En l’affaire Ribeiro Moura c. Portugal,
La Cour européenne des droits de l’homme (première section), siégeant en un Comité composé de :
Elisabeth Steiner,
présidente,
Paulo Pinto de Albuquerque,
Erik Møse, juges,
et de André Wampach, greffier adjoint de section,
Après en avoir délibéré en chambre du conseil le 20 octobre 2015,
Rend l’arrêt que voici, adopté à cette date :
PROCÉDURE
1. À l’origine de l’affaire se trouve une requête (no 44097/13) dirigée contre la République portugaise et dont une ressortissante de cet État, Mme Maria Emília Lopes Ribeiro Moura (« la requérante »), a saisi la Cour le 1er juillet 2013 en vertu de l’article 34 de la Convention de sauvegarde des droits de l’homme et des libertés fondamentales (« la Convention »).
2. La requérante a été représentée par Me J. J. F. Alves, avocat à Matosinhos. Le gouvernement portugais (« le Gouvernement ») a été représenté par son agente, Mme M. F. da Graça Carvalho, procureure générale adjointe.
3. Le 2 juin 2014, les griefs concernant la durée de la procédure et l’absence de recours à cet égard ont été communiqués au Gouvernement et la requête a été déclarée irrecevable pour le surplus.
EN FAIT
LES CIRCONSTANCES DE L’ESPÈCE
4. La requérante est née en 1946 et réside à Celorico de Basto.
A. La procédure civile devant le tribunal de Celorico de Basto
5. Le 3 octobre 2002, la requérante et son époux saisirent le tribunal de Celorico de Basto d’une action en revendication d’une propriété contre la mairie de Celorico de Basto, réclamant des dommages et intérêts pour les préjudices subis (procédure no 477/2002).
6. La procédure fut conclue par un jugement du 8 avril 2005 leur faisant partiellement droit.
7. Le 28 octobre 2005, la requérante et son époux introduisirent devant le tribunal de Celorico de Basto une action en exécution du jugement du 8 avril 2005, demandant au tribunal de fixer au préalable la somme réclamée au titre des dommages et intérêts (procédure en exécution no 477-A/2002).
8. Les 28 janvier 2008, 16 septembre 2008, 10 mars 2009 et 23 septembre 2009, ils requirent au tribunal de Celorico de Basto la suspension de l’instance en vue d’un règlement amiable du litige si bien que l’audience fut reportée à quatre reprises.
9. Le 21 avril 2015, le tribunal prononça son jugement portant sur la fixation du montant de l’indemnisation.
10. Aux dernières informations reçues, lesquelles remontent au 11 mai 2015, la procédure en exécution était toujours pendante.

## TRAVAIL À FAIRE
1. Traduisez en anglais cette phrase de l’extrait sur l’affaire Ribeiro Moura c. Portugal : « Le 21 avril 2015, le tribunal prononça son jugement portant sur la fixation du montant de l’indemnisation. »
2. Rédigez la suite de l’extrait sur l’affaire Ribeiro Moura c. Portugal, à partir de sa dernière phrase.
Les enregistrements qui suivent constituent un matériau distinct de l’extrait.

## DONNÉES ENREGISTRÉES
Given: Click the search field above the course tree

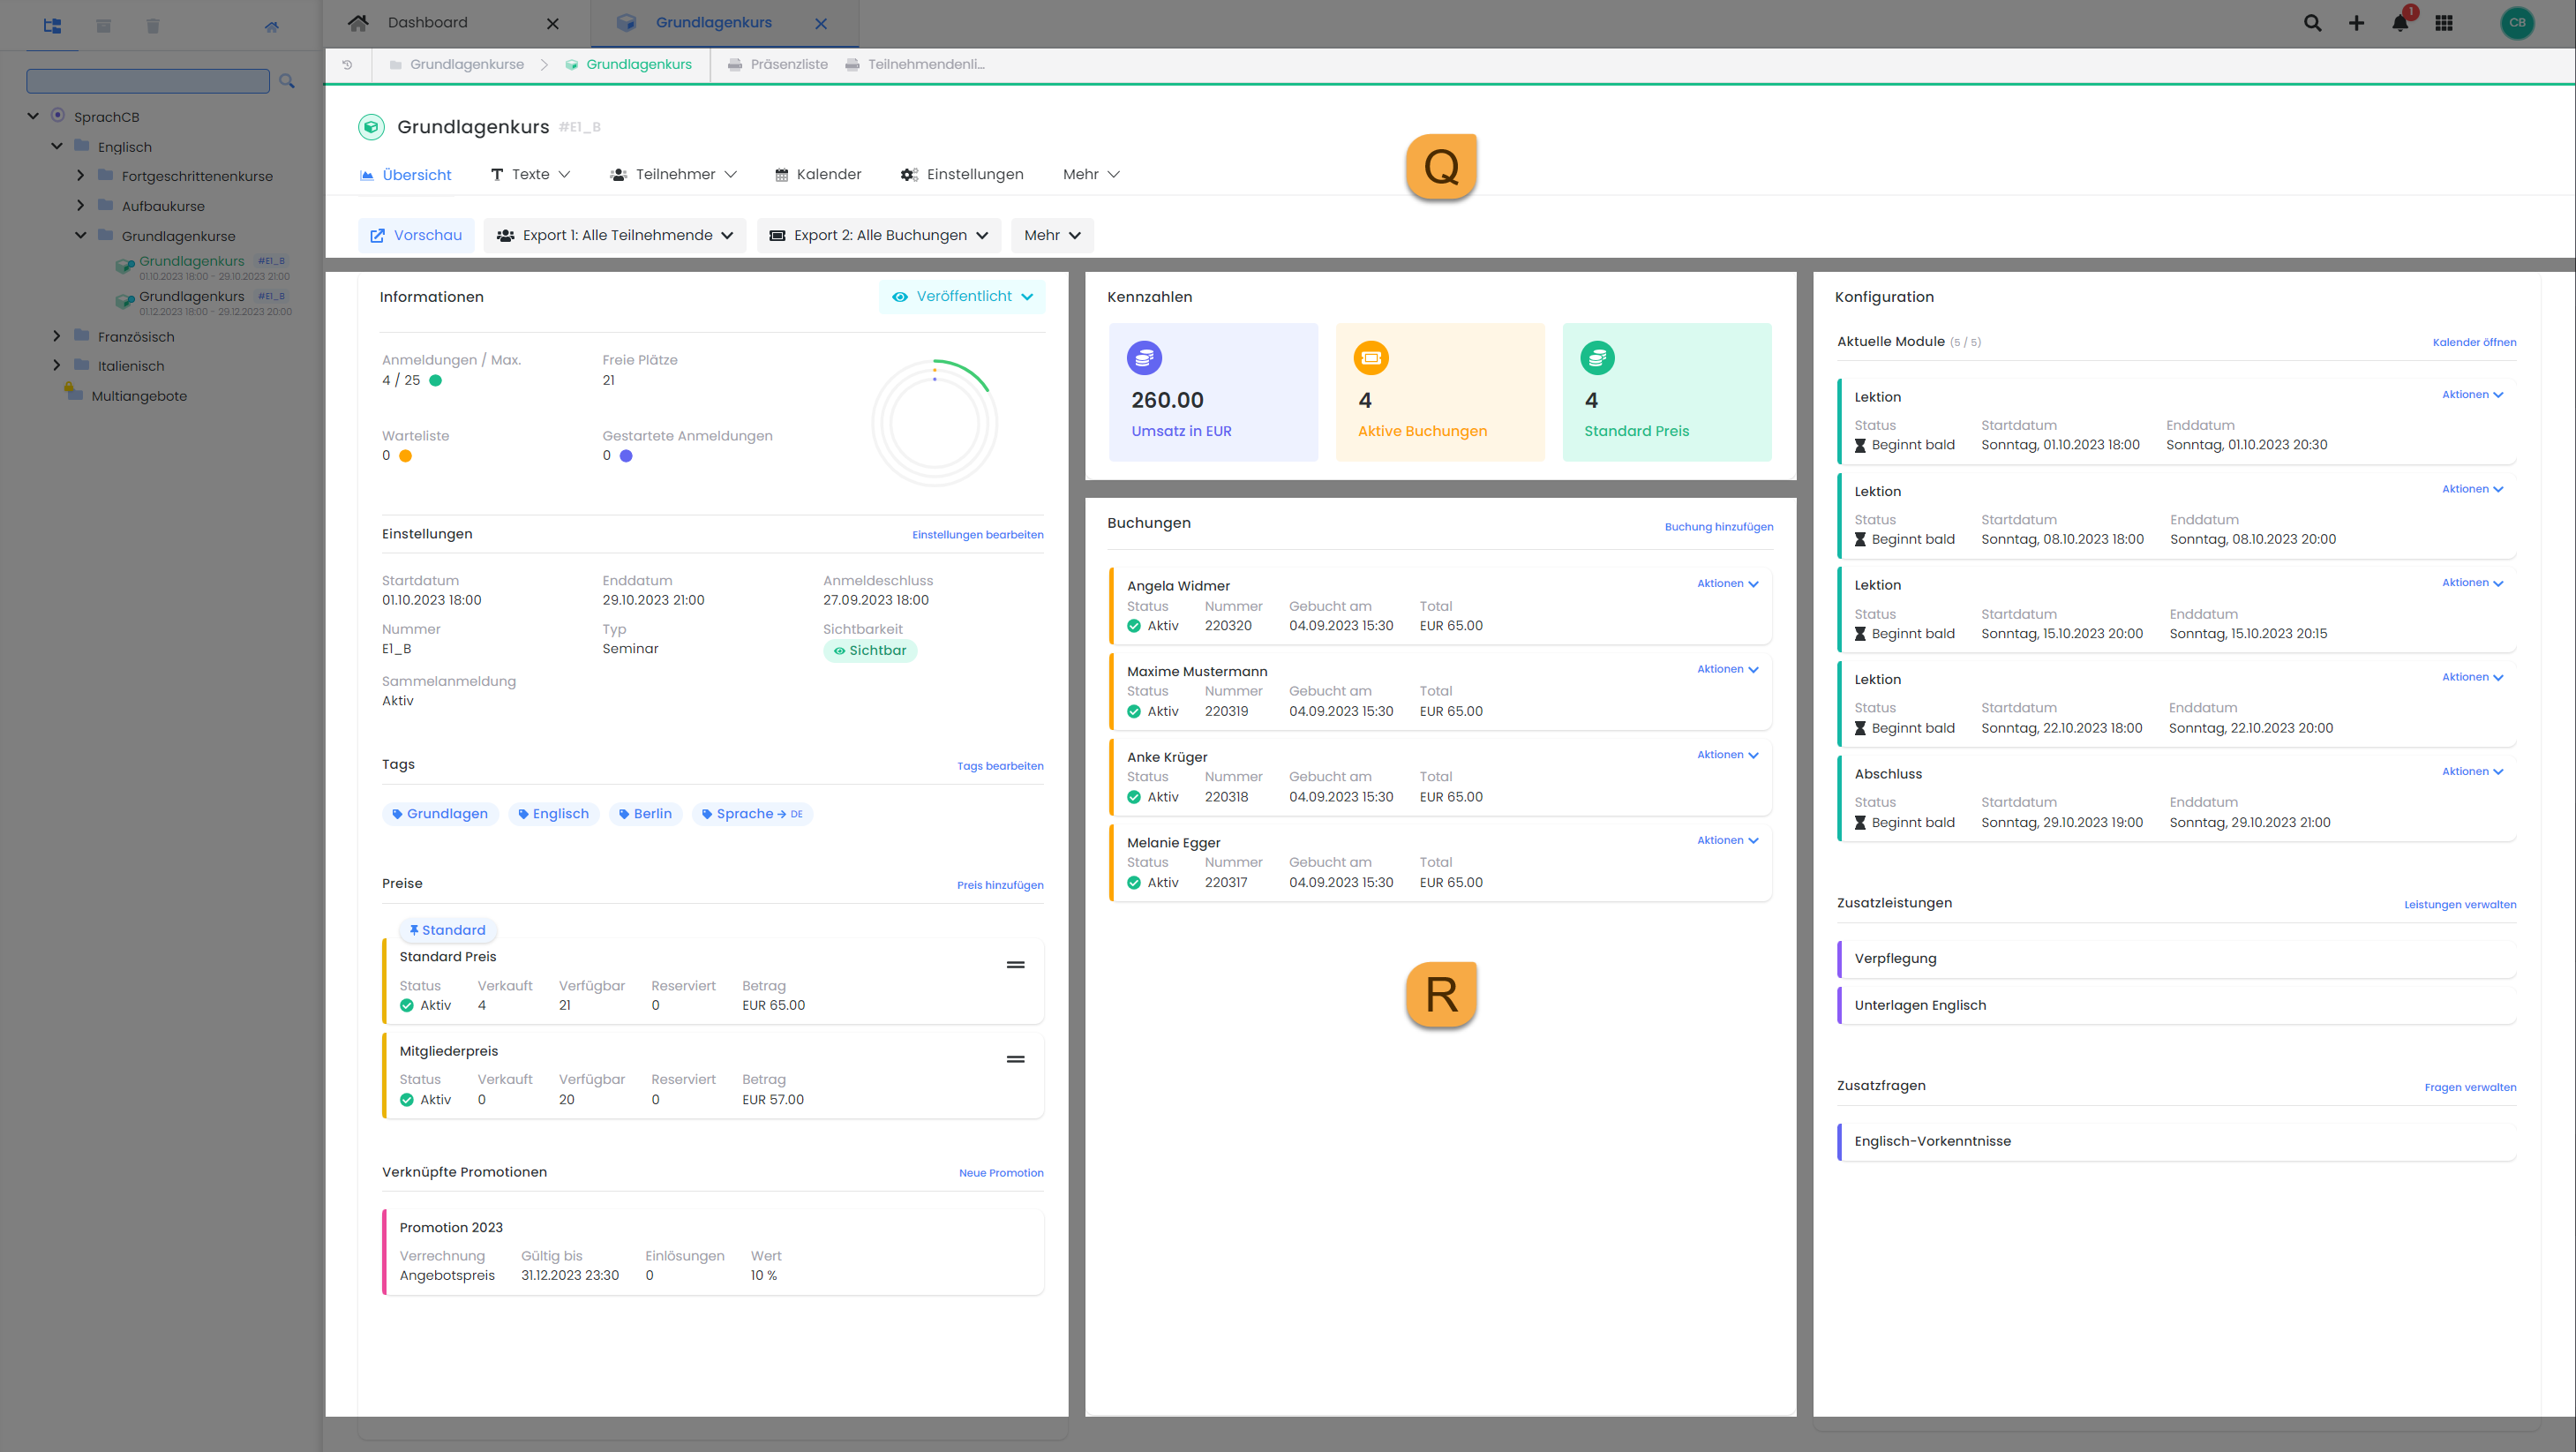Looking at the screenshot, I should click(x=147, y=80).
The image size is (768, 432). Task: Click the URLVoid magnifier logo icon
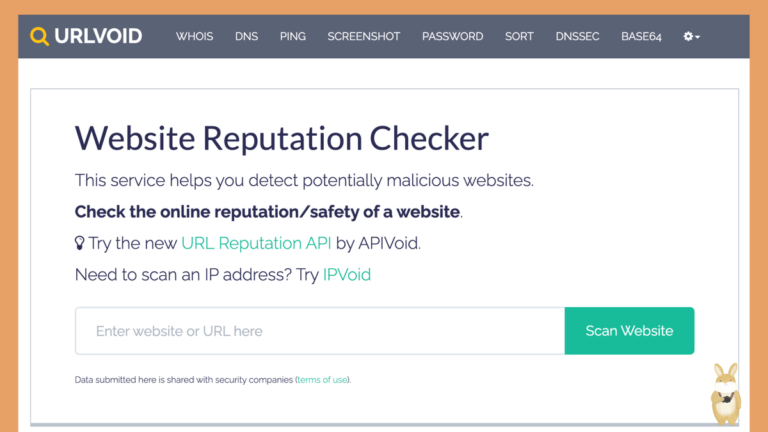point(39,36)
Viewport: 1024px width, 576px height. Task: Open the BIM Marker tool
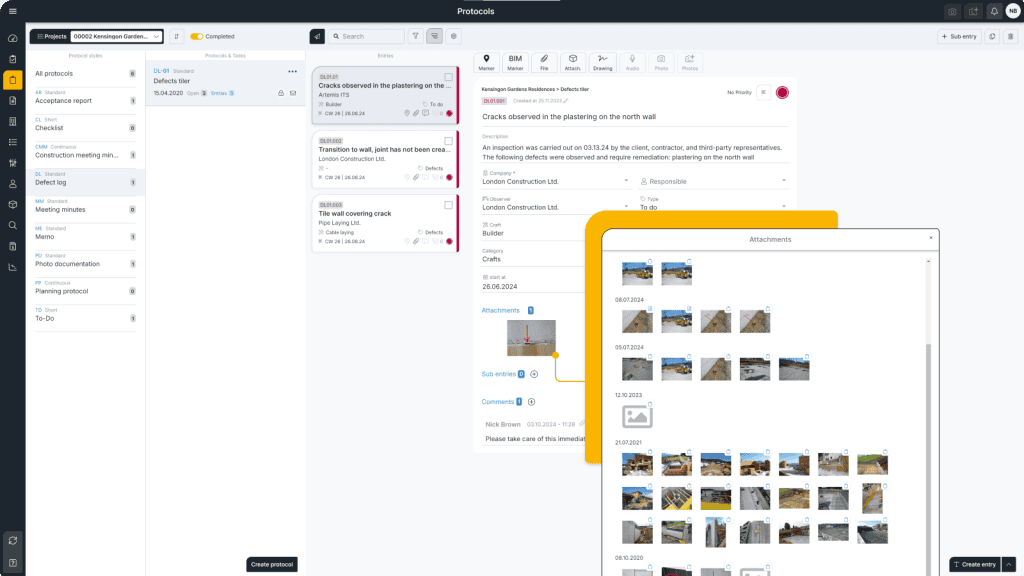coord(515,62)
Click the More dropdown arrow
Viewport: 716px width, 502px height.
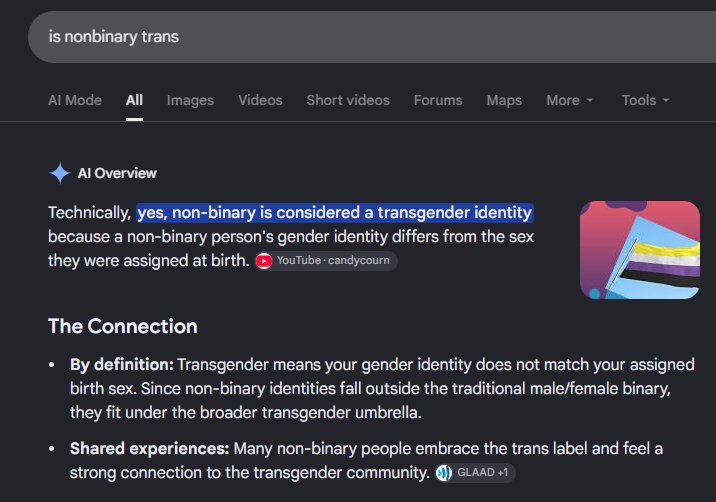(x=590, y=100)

## RÉPONSES
1. On April 21, 2015, the court delivered its judgment on the determination of the amount of compensation.

2.
B. La requête no 33100/12 devant la Cour
11. Le 25 mai 2012, l’époux de la requérante, M. António Cunha Moura avait saisi la Cour en dénonçant la durée excessive des procédures nos 477/2002 et 477-A/2002. Il se plaignait aussi de l’absence au niveau interne d’un recours efficace pour agir à cet égard.
12. Par une décision du 26 mars 2013, la Cour radia l’affaire du rôle au motif que les parties avaient conclu un règlement amiable de l’affaire dont les termes se lisaient ainsi :
« Par ces déclarations, le Gouvernement s’est engagé à verser au requérant la somme de 5 200 (cinq mille deux cents) euros pour dommage moral et 1 000 (mille) euros pour frais et dépens et le requérant a renoncé à toute autre prétention à l’encontre du Portugal à propos des faits à l’origine de sa requête. Lesdites sommes seront payées dans les trois mois suivant la date de la notification de la décision de la Cour rendue conformément à l’article 37 § 1 de la Convention européenne des droits de l’homme. »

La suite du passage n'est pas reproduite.